- [EXTRACTED DATA]:

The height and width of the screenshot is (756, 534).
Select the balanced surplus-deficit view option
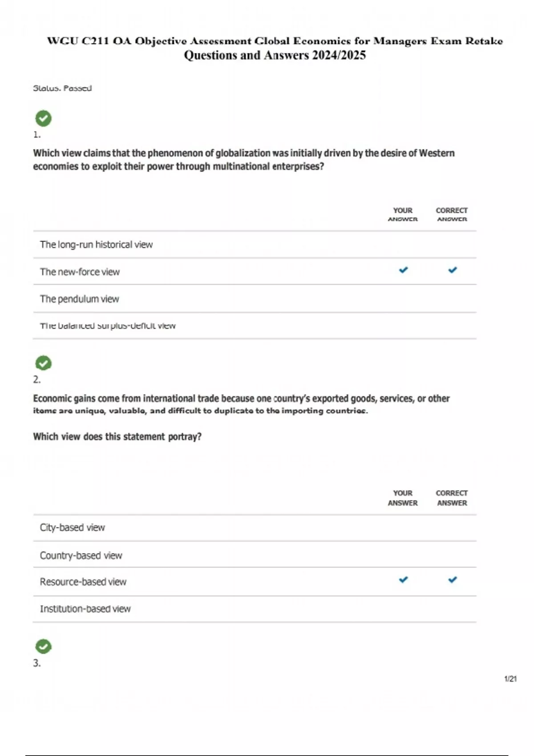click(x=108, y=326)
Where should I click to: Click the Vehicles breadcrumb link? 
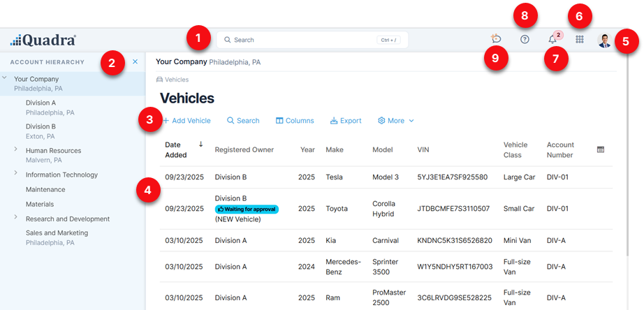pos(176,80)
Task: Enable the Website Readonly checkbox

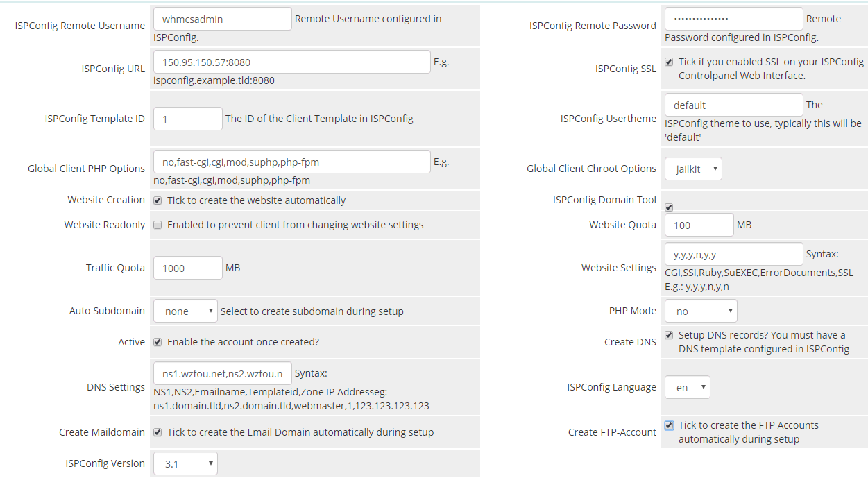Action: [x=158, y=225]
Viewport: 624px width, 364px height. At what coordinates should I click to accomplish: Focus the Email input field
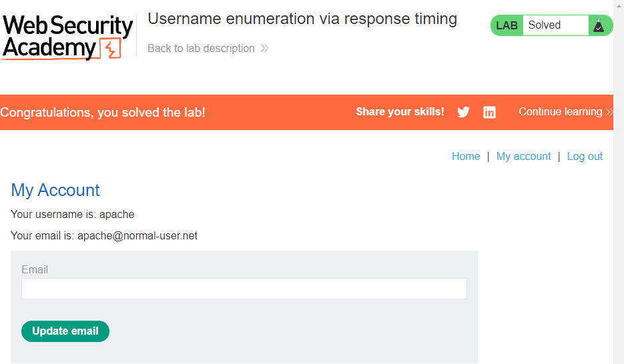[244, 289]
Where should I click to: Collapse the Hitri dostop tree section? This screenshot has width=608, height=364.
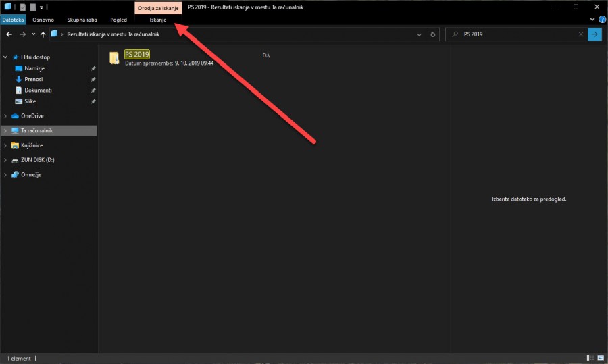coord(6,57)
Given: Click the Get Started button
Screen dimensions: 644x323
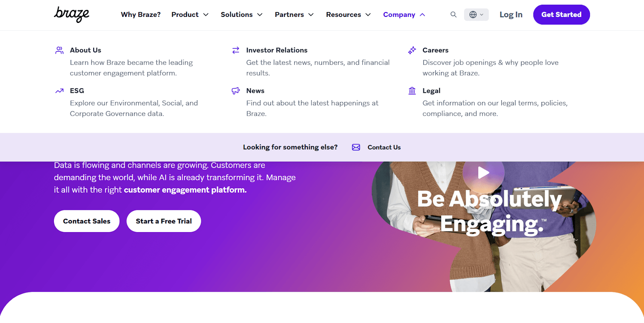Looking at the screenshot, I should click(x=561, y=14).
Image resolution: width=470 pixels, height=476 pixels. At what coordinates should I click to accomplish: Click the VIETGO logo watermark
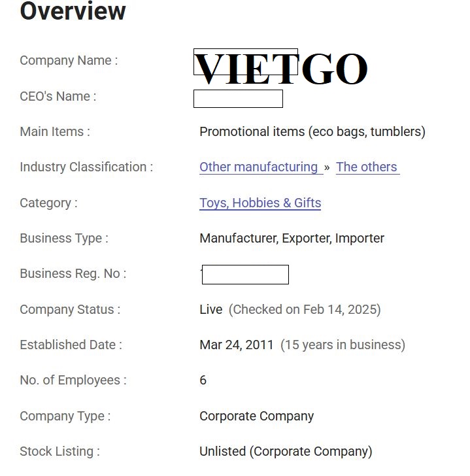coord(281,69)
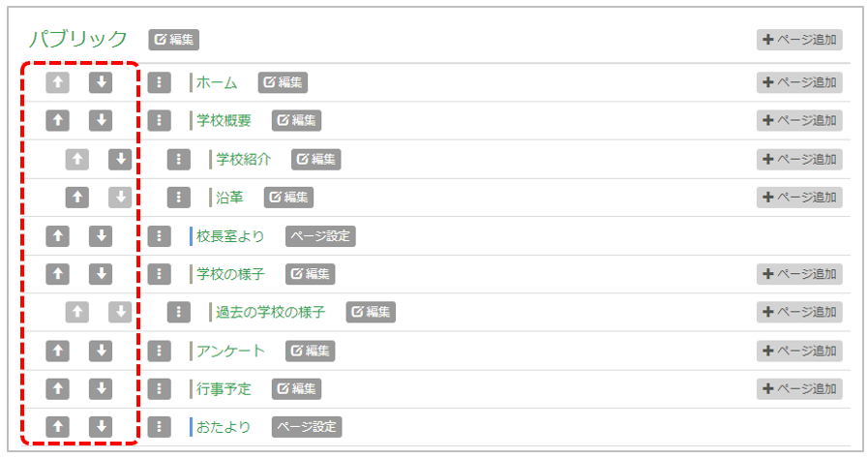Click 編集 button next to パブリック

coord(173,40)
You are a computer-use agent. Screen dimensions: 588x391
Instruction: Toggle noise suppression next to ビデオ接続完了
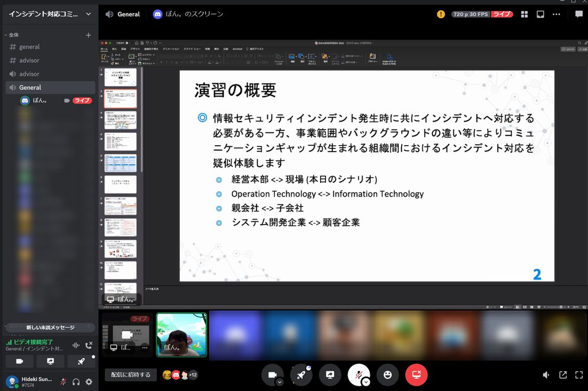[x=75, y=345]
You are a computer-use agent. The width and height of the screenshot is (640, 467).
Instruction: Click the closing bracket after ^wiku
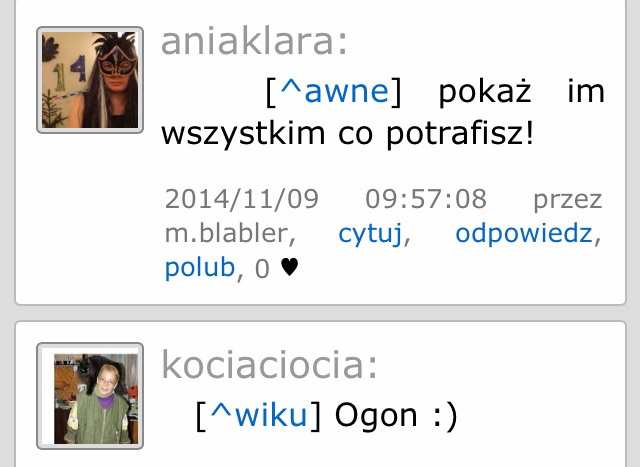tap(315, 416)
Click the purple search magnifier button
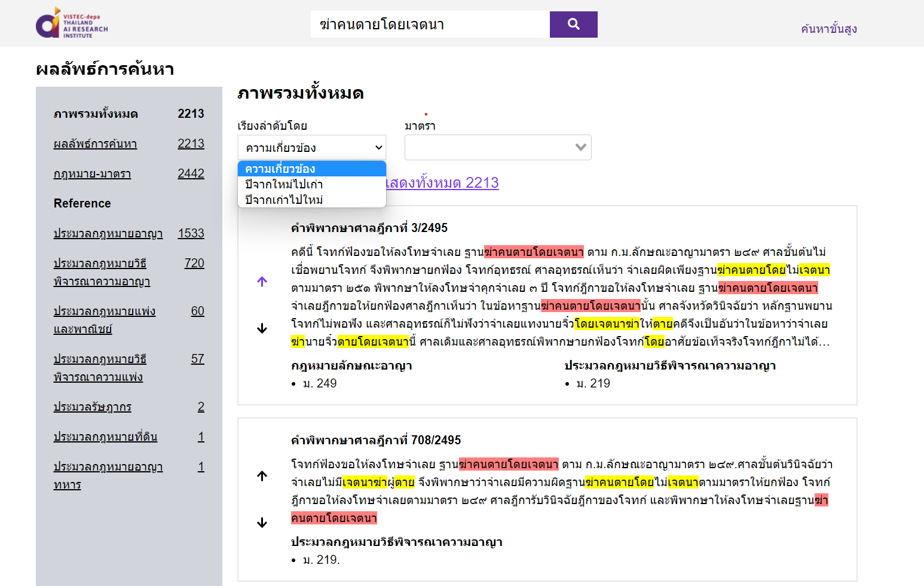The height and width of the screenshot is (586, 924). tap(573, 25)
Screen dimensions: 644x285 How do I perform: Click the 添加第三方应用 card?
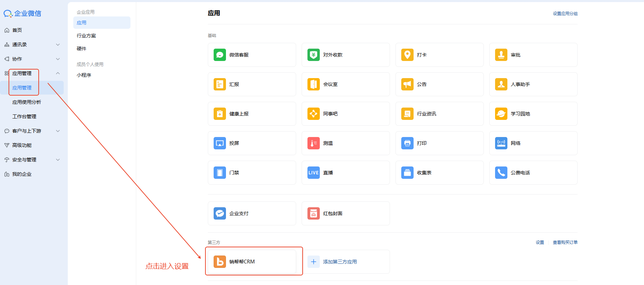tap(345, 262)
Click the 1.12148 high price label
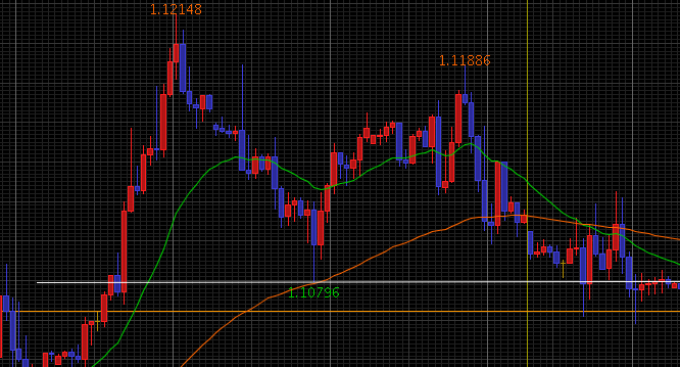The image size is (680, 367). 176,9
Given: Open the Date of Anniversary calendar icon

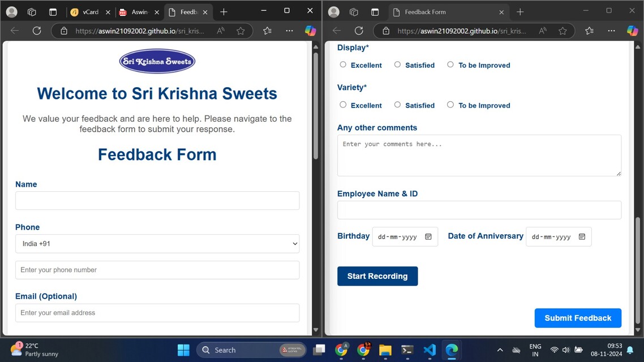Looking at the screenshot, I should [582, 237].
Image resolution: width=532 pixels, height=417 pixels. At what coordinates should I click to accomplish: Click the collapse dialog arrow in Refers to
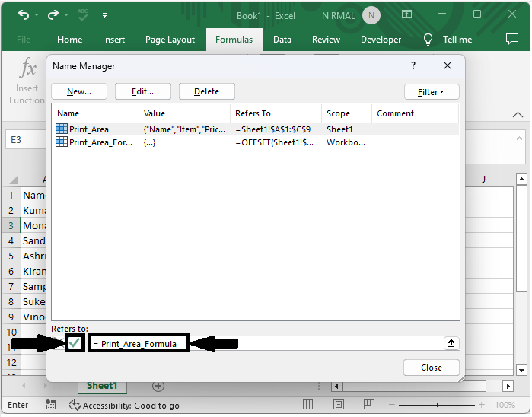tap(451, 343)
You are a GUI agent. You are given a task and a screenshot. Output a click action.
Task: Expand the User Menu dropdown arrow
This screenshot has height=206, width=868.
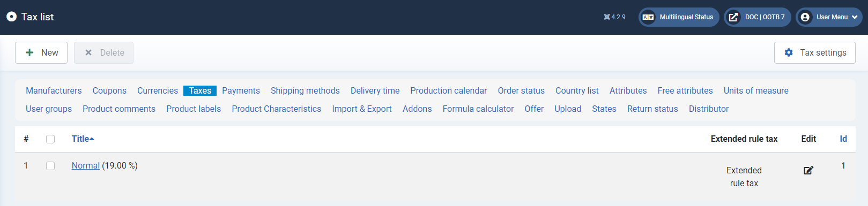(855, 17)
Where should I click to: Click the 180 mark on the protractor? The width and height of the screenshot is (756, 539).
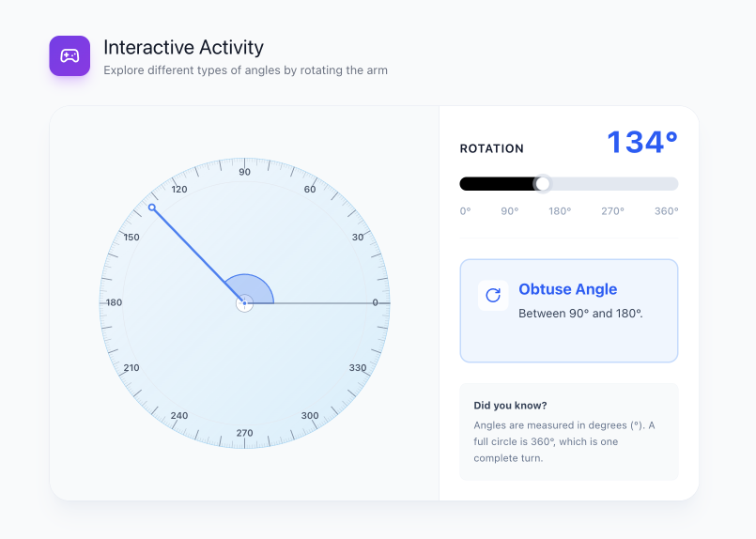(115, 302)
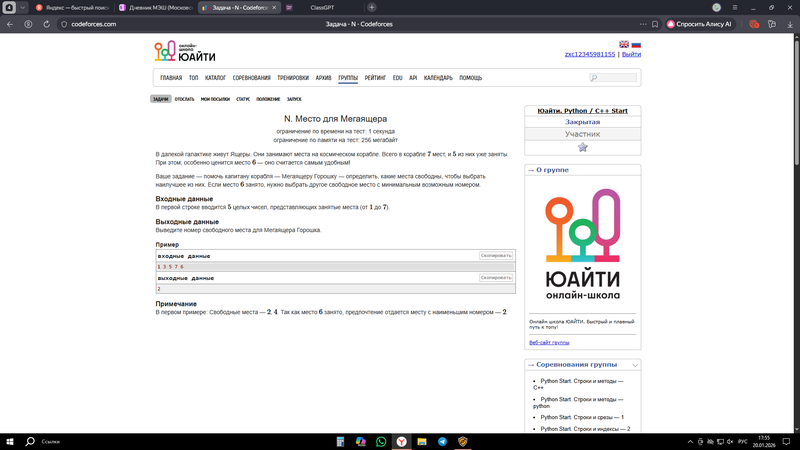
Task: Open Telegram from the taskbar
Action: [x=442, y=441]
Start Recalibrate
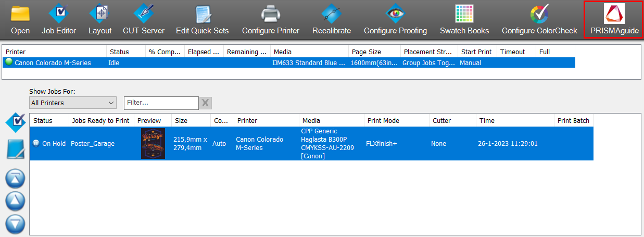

- [ACTIVITY]: Work through the data above line by line and give the number of lines in which "agent" occurs. Add nothing else.

- [OUTPUT]: 3